No cenário internacional, ata da última decisão do Fed pode oferecer pistas sobre futuro da política monetária nos EUA. A ata da decisão ajuda os investidores a calibrarem suas expectativas para a trajetória dos juros básicos americanos, variável muito importante para decisões de investimento e, dessa forma, fluxos de capitais. Na sua mais recente decisão de política monetária, realizada em 7 de maio, o Comitê Federal de Mercado Aberto (FOMC) do Federal Reserve manteve sua taxa de juros estável no intervalo entre 4,25% e 4,50% ao ano, em linha com as expectativas do mercado. A provável postura conservadora do FOMC na reunião deve reforçar a percepção de que os juros americanos se manterão estáveis por mais tempo e que o Fed será cauteloso antes de adotar um novo ciclo de cortes de juros, o que favorece o rendimento de títulos denominados em dólar e fortalece a moeda americana.
No Brasil, discussões sobre o IOF no Congresso podem seguir impactando a percepção de riscos fiscais no Brasil.
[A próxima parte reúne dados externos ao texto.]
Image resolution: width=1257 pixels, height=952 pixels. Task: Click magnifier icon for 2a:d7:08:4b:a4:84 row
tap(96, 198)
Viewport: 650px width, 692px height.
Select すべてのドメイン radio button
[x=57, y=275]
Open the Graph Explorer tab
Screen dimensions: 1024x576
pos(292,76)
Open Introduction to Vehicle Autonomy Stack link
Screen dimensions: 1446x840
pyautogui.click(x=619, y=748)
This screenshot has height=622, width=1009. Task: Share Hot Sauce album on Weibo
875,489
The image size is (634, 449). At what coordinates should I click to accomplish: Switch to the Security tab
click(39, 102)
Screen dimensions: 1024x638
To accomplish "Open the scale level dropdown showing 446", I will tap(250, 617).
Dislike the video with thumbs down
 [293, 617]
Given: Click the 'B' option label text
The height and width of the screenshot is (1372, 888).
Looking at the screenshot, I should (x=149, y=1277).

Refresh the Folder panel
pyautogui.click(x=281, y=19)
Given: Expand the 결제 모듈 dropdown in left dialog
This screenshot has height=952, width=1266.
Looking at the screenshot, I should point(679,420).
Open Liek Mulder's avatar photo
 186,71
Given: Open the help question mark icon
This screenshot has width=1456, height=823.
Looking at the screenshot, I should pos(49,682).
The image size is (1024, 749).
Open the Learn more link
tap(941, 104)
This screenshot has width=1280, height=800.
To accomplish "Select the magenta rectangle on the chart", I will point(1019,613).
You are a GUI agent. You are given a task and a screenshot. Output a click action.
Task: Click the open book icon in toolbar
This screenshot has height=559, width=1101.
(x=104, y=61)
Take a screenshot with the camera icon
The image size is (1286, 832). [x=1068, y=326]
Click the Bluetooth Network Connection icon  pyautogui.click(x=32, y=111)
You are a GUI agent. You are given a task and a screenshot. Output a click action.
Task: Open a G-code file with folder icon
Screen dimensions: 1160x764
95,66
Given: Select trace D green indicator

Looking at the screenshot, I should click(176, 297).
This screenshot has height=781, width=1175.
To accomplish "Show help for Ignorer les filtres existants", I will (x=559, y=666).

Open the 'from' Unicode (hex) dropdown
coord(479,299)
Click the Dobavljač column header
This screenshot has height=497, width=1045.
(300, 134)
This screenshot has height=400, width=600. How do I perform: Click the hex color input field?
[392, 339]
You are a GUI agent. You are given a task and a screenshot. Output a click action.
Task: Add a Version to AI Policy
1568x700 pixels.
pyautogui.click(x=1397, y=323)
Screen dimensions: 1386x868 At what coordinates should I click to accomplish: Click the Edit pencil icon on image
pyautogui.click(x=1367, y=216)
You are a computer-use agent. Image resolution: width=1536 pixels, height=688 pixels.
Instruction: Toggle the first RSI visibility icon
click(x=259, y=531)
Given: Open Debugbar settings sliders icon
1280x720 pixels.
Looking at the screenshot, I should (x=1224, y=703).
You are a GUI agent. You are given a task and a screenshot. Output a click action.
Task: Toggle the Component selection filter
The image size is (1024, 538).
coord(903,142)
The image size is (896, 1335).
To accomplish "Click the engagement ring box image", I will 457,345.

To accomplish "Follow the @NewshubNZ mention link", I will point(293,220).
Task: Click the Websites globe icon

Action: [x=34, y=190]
Uma eventual anulação do aumento inesperado do Imposto sobre Operação Financeiras (IOF) pode afetar a percepção de riscos fiscais para ativos brasileiros e exigir adaptações no Orçamento pelo governo. Na semana passada, a implantação de mudanças no regime do IOF surpreendeu os operadores do mercado financeiro, especialmente diante da comunicação pouco clara por parte do Ministério da Fazenda. O anúncio intensificou a desconfiança na condução da política fiscal brasileira e o descontentamento de parte dos agentes econômicos, gerando forte estresse sobre ativos domésticos. Para acompanhar com mais detalhes os temas que movimentam os mercados financeiros mundo afora, acesse a Abertura de Câmbio.
O mercado da soja iniciou a quarta-feira (28) com suas operações no campo negativo, ao contrário do movimento que se observa para os outros grãos.
Os futuros da oleaginosa seguem pressionados devido à perspectiva de uma safra recorde no Brasil, o que tem sido reafirmado por estimativas de safra divulgadas recentemente.
Os preços do milho iniciaram a quarta-feira (28) com ganhos, após o relatório de acompanhamento de safra do Departamento de Agricultura dos Estados Unidos (USDA) indicar condições abaixo do esperado para a safra do cereal no país.
No Brasil, o milho encerrou a sessão com alta na B3, impulsionado pelo controle do foco de gripe aviária no município de Montenegro, no Rio Grande do Sul, conforme informado pelo ministro da agricultura, Carlos Fávaro. O sucesso das medidas de controle da doença deve surtir efeitos positivos sobre as exportações do país, aliviando os riscos sobre a demanda de milho para ração.
O mercado do trigo demonstra sinais de recuperação no pregão noturno desta quarta-feira (28), após o relatório semanal de condições e progresso de safra dos EUA, divulgado pelo USDA, apontar avaliações abaixo das expectativas do mercado para a safra de inverno, que se encaminha para a reta final nos Estados Unidos.
Ainda assim, os preços continuaram a operar próximos das mínimas de cinco anos, devido às expectativas de ampla oferta, quando se iniciar a colheita da grande safra de trigo, e a demanda ainda restrita internacionalmente.